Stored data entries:
***

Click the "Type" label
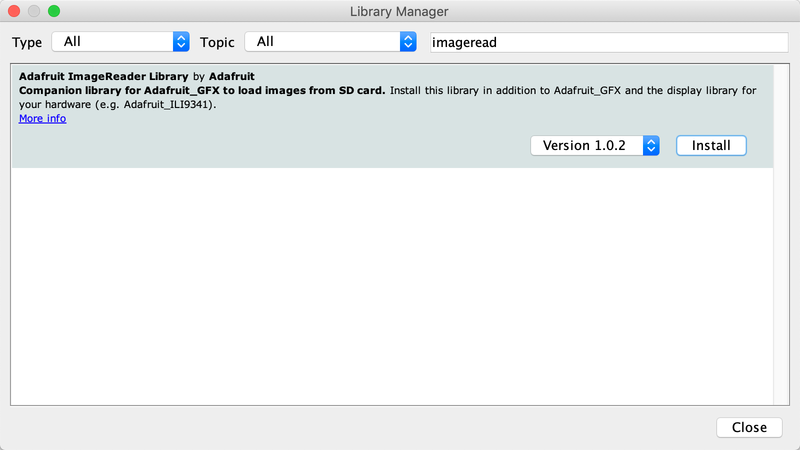Screen dimensions: 800x450 pyautogui.click(x=27, y=42)
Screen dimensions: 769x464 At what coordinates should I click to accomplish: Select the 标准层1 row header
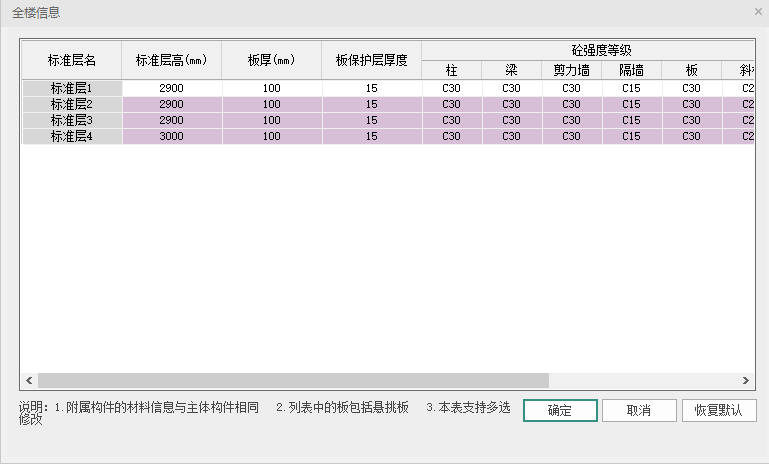(72, 88)
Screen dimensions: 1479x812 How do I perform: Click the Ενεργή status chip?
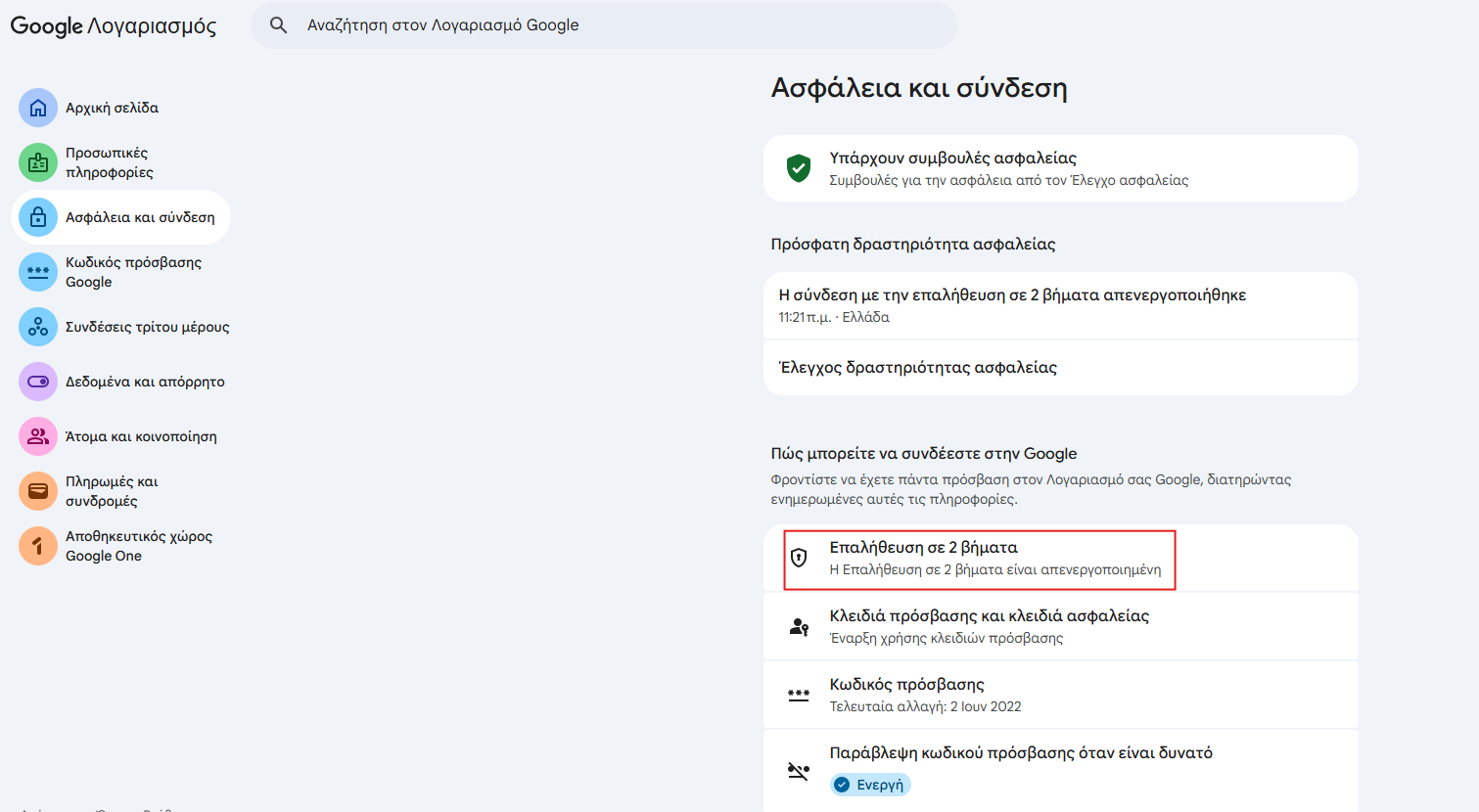[x=870, y=785]
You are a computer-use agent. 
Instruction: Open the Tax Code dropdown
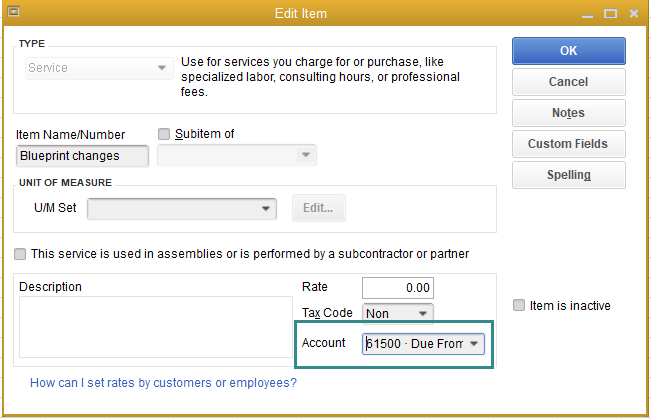point(423,313)
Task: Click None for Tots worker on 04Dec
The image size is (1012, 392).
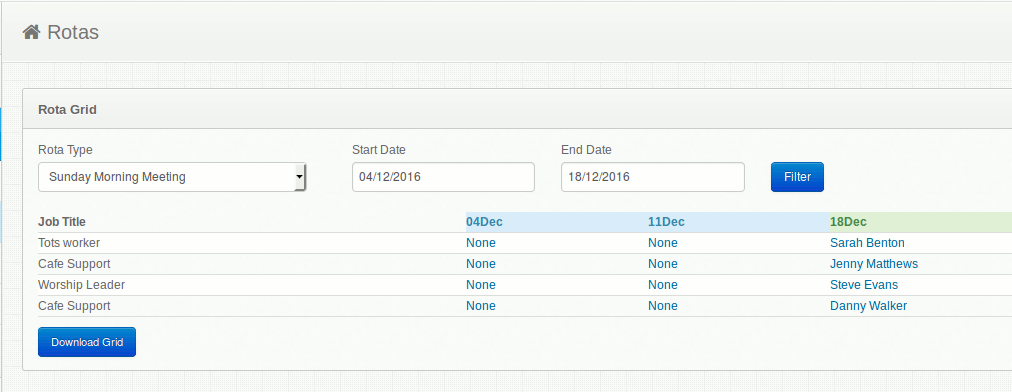Action: point(481,243)
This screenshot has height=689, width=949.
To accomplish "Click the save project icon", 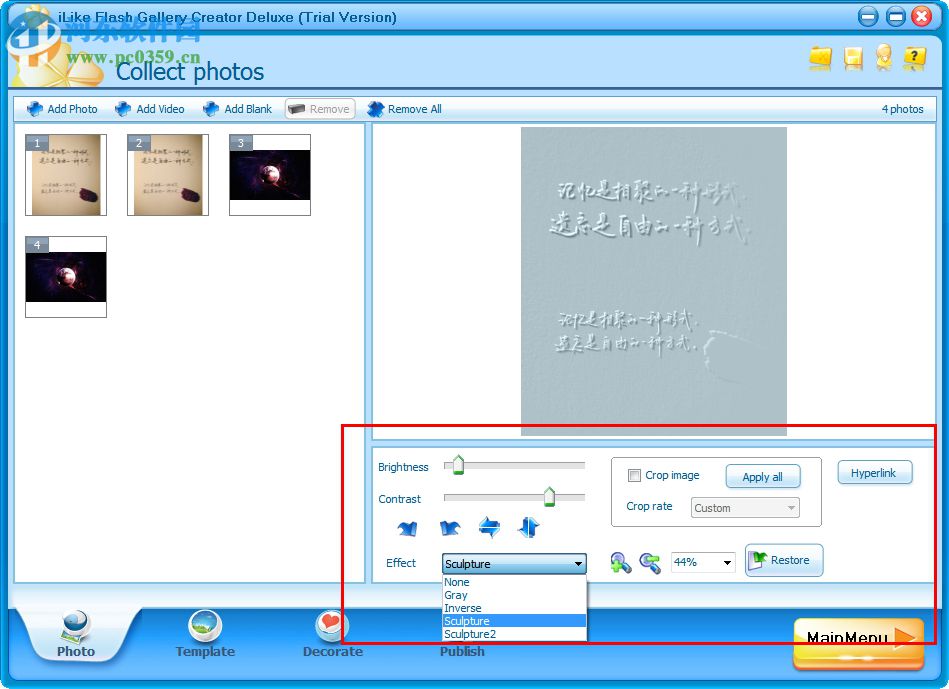I will click(851, 59).
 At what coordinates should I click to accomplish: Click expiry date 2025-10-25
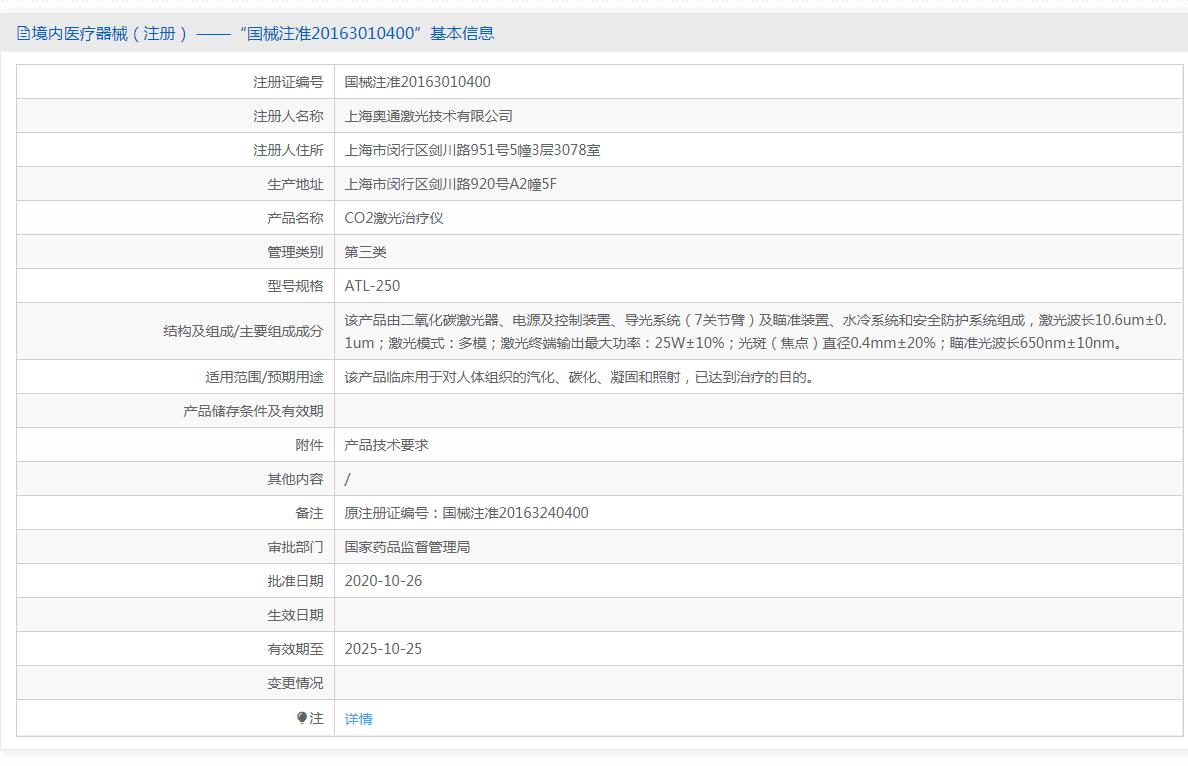pyautogui.click(x=383, y=649)
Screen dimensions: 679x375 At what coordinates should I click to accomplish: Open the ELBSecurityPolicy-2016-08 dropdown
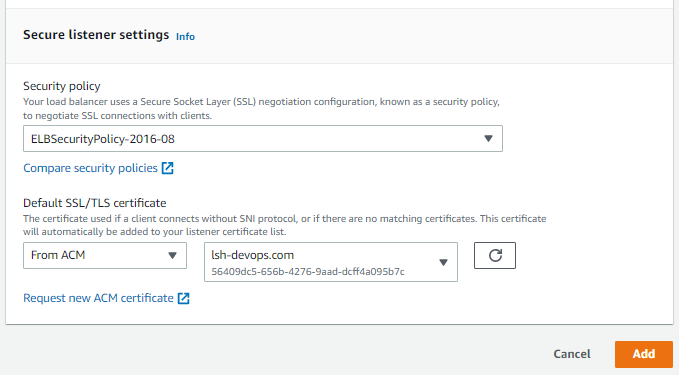pos(263,139)
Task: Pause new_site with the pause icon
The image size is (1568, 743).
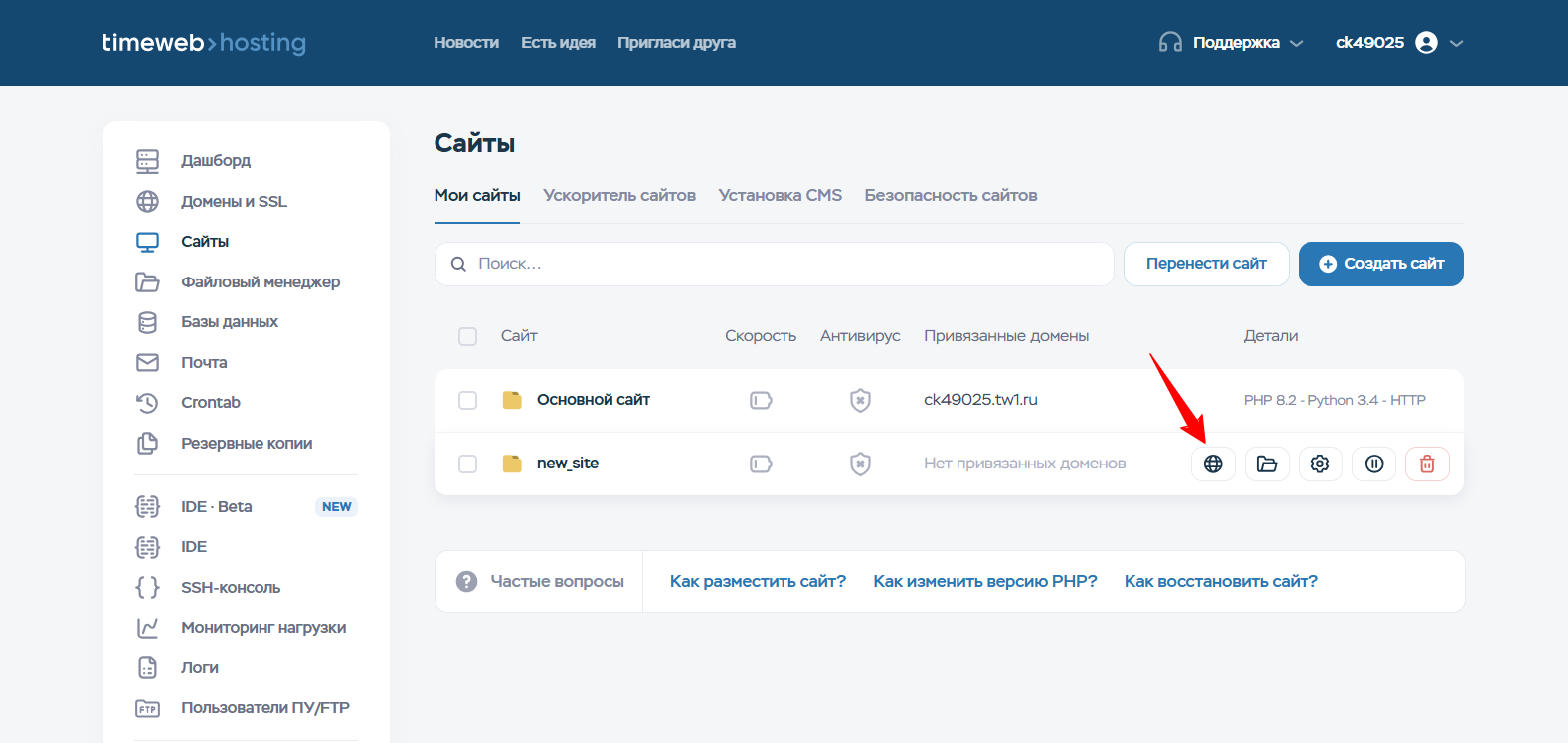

***

Work item:
Read the data above. Pull out each line in which the string "Task" appears.

Your solution:
Task: Click None for Tots worker on 04Dec
Task: Pause new_site with the pause icon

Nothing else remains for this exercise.